• **Requirement**:
Restate word for word the lines of the records below, starting at the line that contains "Screenshot is 1920x1080." and ending at the line that contains "alimentation (1123, 631)", with both of those lines included and nothing else.

[Opening Data supplied section]

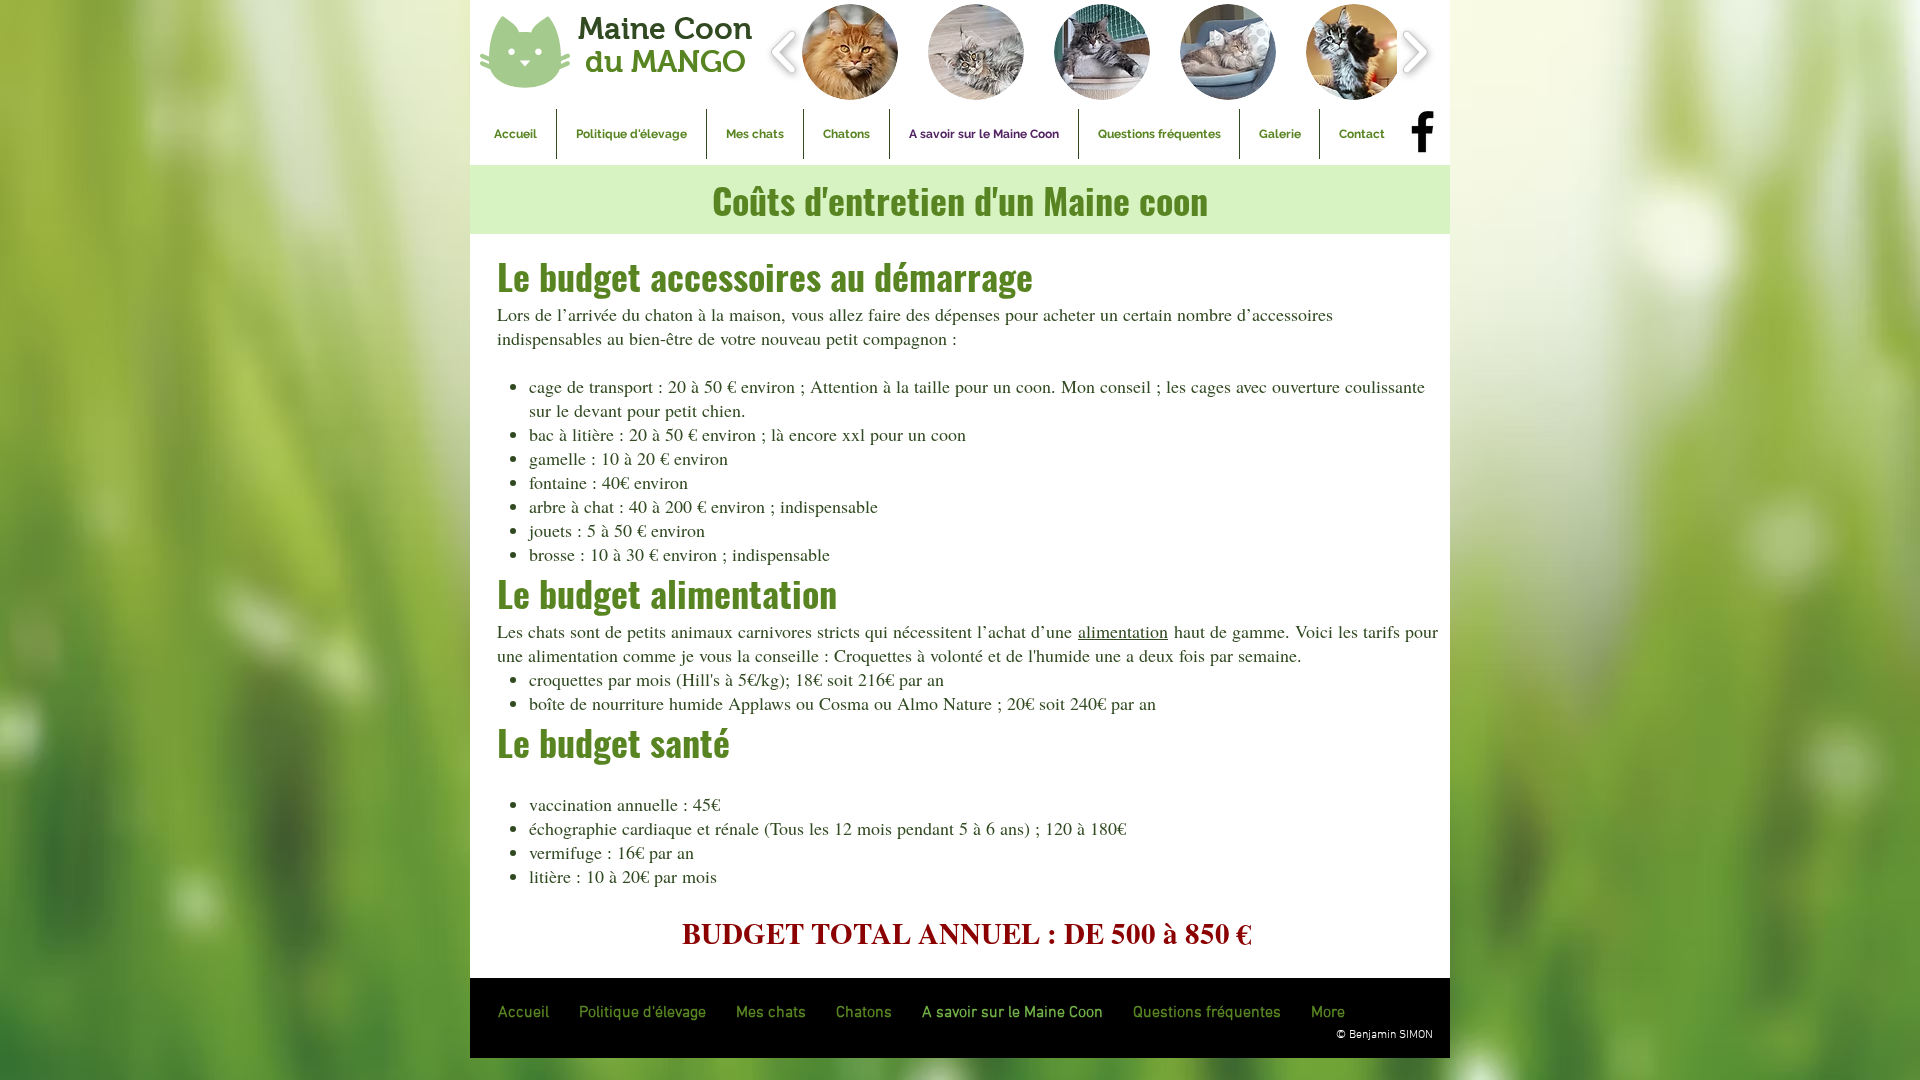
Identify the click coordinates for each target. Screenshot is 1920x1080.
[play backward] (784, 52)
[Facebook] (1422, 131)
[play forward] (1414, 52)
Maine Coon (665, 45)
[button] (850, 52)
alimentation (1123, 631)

[Closing Data supplied section]
[Opening Data supplied section]

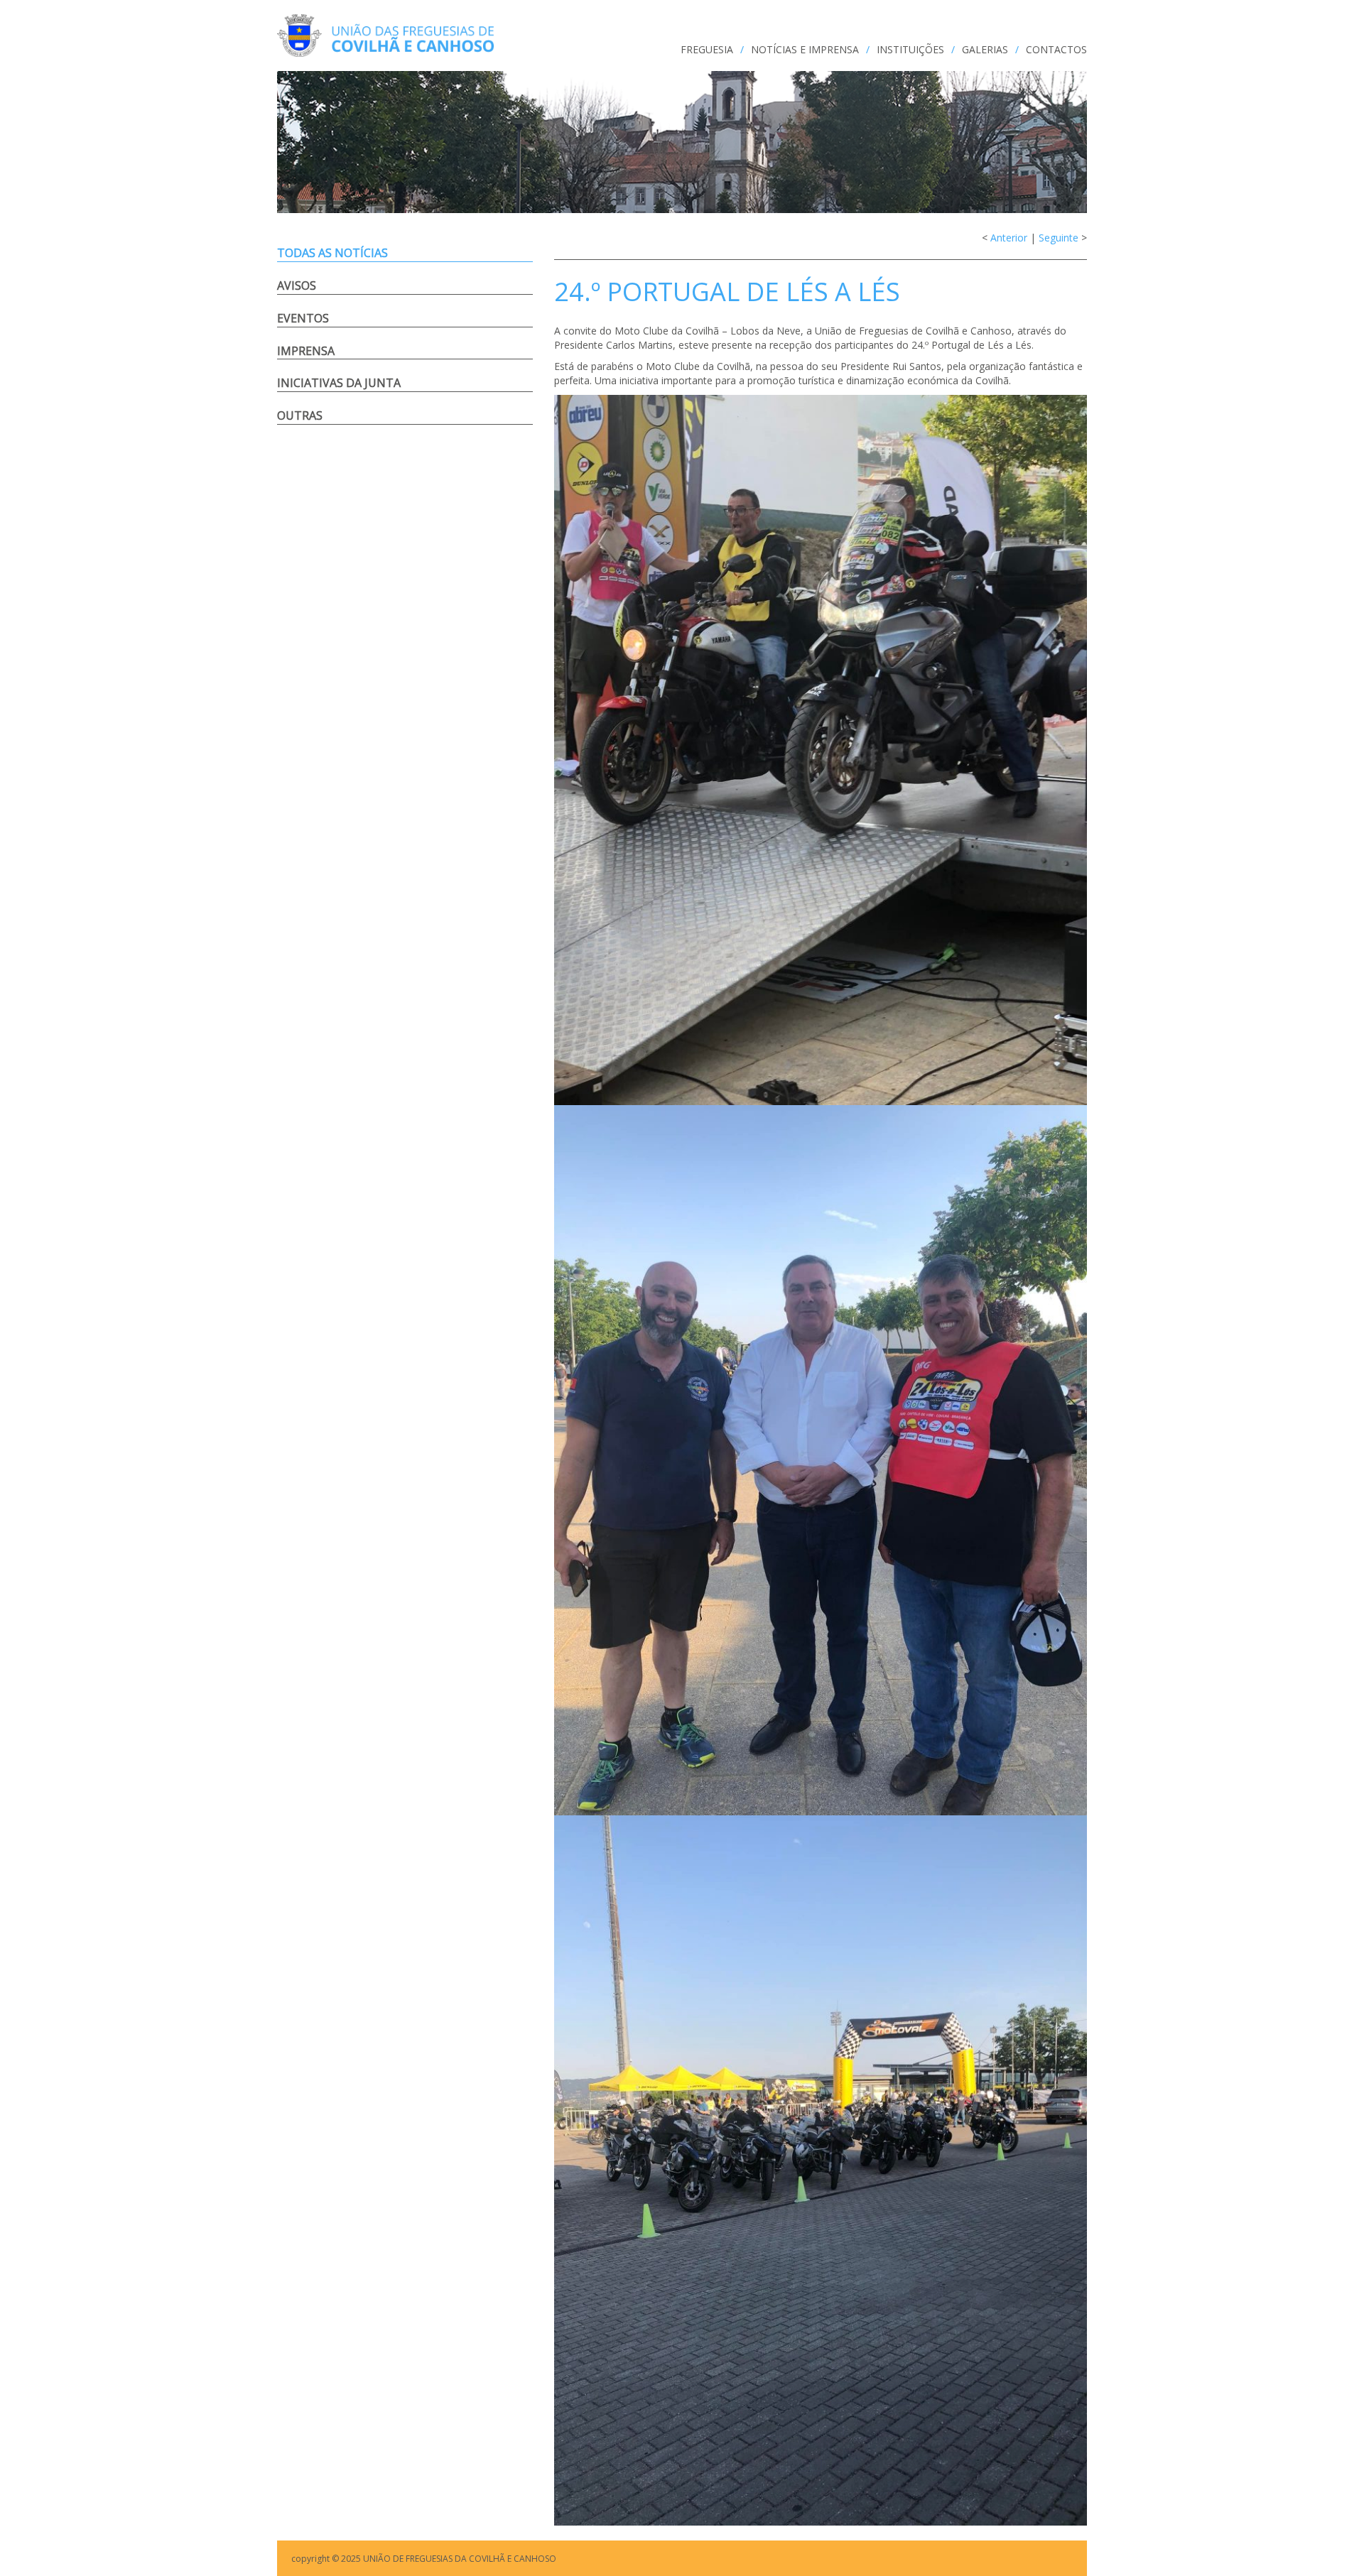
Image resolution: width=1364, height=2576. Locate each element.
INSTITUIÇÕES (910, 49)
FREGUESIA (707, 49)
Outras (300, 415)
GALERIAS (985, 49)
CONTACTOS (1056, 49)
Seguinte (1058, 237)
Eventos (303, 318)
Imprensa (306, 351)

[Closing Data supplied section]
[Opening Data supplied section]

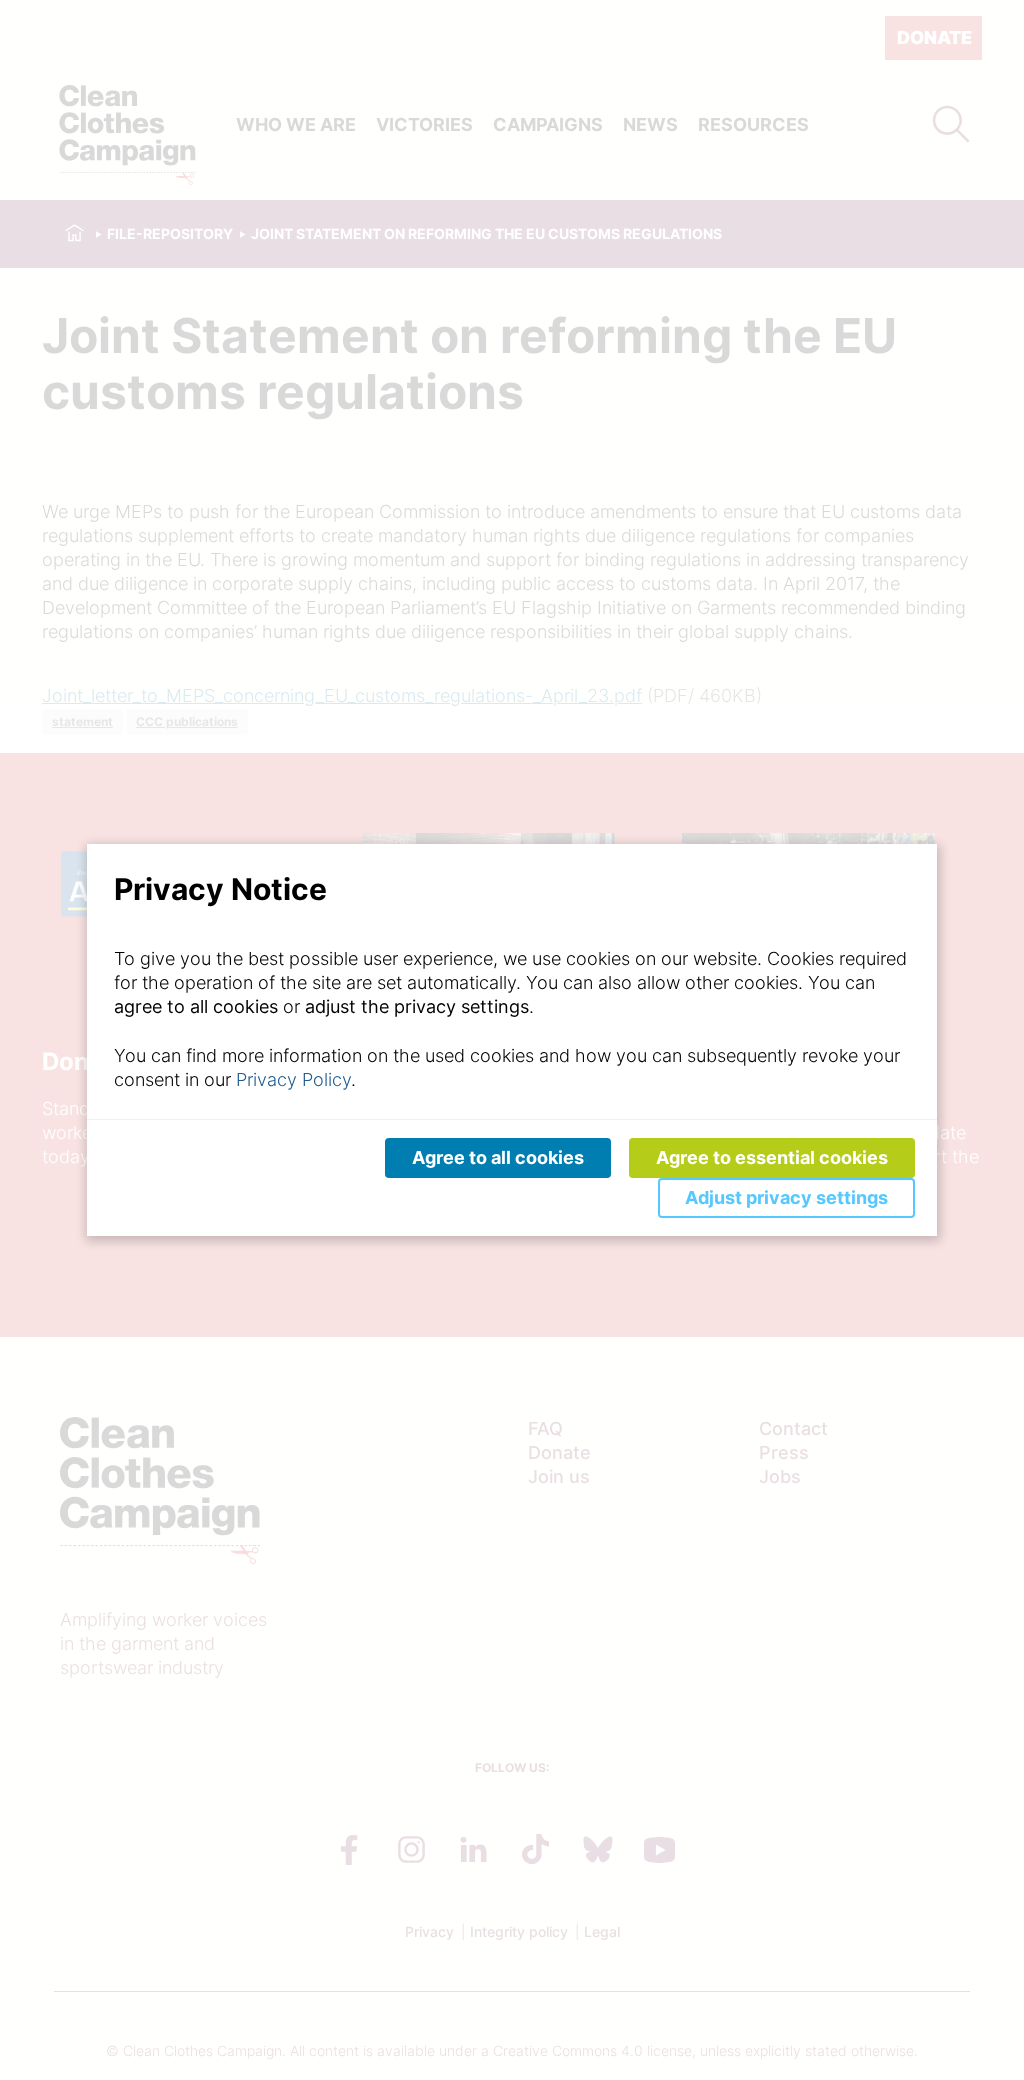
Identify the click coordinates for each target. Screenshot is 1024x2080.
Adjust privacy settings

[Closing Data supplied section]

• **Exercise output**:
Identify the click coordinates for each target. Screenshot is 1920x1080.
[play backward] (784, 52)
[Facebook] (1422, 131)
[play forward] (1414, 52)
Maine Coon (665, 45)
[button] (850, 52)
alimentation (1123, 631)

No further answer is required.